Comment by techpression
13 hours ago
I've seen TS hurt more than help in many cases, because people think types define the world, and then they get malformed JSON (or just a new structure) and their world crumbles.
Yes, it's a skill issue, but oh dear the amount of developers who have that issue.
How does TS make these situations worse? Seems to me that it helps a ton with identifying and fixing these issues. Either you can get away with just replacing the assertions with type guards, or you'll have to refactor some stuff (which is also much easier with types).
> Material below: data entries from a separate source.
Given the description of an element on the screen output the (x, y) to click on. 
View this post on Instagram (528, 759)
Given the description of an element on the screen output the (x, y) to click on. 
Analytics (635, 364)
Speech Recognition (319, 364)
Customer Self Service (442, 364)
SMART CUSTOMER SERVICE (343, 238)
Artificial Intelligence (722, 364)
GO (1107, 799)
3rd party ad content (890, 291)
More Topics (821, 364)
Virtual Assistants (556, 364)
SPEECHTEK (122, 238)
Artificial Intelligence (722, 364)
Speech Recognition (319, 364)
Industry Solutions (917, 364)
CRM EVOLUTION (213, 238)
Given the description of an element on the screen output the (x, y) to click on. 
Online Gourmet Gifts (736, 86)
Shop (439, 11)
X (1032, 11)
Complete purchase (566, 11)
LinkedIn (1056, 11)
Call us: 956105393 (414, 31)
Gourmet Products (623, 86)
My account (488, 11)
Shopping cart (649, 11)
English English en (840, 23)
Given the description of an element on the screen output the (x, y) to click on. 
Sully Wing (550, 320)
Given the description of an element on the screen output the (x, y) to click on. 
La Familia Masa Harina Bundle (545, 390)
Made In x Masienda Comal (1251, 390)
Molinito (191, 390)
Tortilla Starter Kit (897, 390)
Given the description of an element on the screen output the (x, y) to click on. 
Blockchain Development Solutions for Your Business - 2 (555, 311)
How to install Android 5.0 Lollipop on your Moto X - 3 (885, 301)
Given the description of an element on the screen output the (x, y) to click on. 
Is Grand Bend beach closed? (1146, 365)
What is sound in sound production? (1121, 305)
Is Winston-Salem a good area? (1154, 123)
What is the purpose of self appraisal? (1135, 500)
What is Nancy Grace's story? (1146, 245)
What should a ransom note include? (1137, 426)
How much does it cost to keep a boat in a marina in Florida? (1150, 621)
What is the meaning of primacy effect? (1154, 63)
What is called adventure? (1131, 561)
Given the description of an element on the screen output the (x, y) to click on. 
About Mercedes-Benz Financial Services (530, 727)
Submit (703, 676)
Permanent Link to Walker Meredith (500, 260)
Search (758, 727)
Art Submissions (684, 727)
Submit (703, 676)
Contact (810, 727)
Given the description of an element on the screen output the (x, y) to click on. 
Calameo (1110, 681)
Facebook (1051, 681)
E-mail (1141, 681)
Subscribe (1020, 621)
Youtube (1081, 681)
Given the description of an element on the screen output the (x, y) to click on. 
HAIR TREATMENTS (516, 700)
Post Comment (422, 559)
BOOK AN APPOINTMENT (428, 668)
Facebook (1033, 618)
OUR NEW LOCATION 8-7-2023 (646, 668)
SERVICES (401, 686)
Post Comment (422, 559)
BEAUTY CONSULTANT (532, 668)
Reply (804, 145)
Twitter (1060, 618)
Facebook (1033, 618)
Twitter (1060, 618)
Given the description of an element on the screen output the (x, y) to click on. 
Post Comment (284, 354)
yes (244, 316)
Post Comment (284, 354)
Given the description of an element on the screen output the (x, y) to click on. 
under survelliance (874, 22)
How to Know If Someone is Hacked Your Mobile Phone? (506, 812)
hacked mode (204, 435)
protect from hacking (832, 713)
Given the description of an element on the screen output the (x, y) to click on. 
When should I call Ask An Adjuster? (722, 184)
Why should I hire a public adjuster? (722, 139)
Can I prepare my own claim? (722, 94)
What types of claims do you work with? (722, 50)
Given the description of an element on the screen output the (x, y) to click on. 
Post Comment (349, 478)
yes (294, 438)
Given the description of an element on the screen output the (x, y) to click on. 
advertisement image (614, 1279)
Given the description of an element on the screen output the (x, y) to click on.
At worst, TS can only really be as bad as JS, no?
The illusion of safety.
”Look the type says the data has this shape”, but it doesn’t. This has led to so many cases of ”no data validation” in my experience, how people solve that is usually then with zod, and now you have added a massive runtime dependency instead of local validation.
You say that as if inexperienced devs would naturally drift towards doing data validation without TS, but that hasn't been my experience. Instead what I used to see were lots of unnecessary/repeated checks spread throughout most source files (and which frequently didn't catch the actually problematic cases), which I've seen much less frequently in TS projects.
Even without TS, I'd be using zod (or a similar library). I haven't had any issues with zod's bundle size, and I don't see a good reason to write custom encoders/decoders everywhere.
That sounds like people who don't understand anything about the messiness at the boundaries of the program. Just because there's a type defined, it doesn't mean that the data from the outside world will fit that type.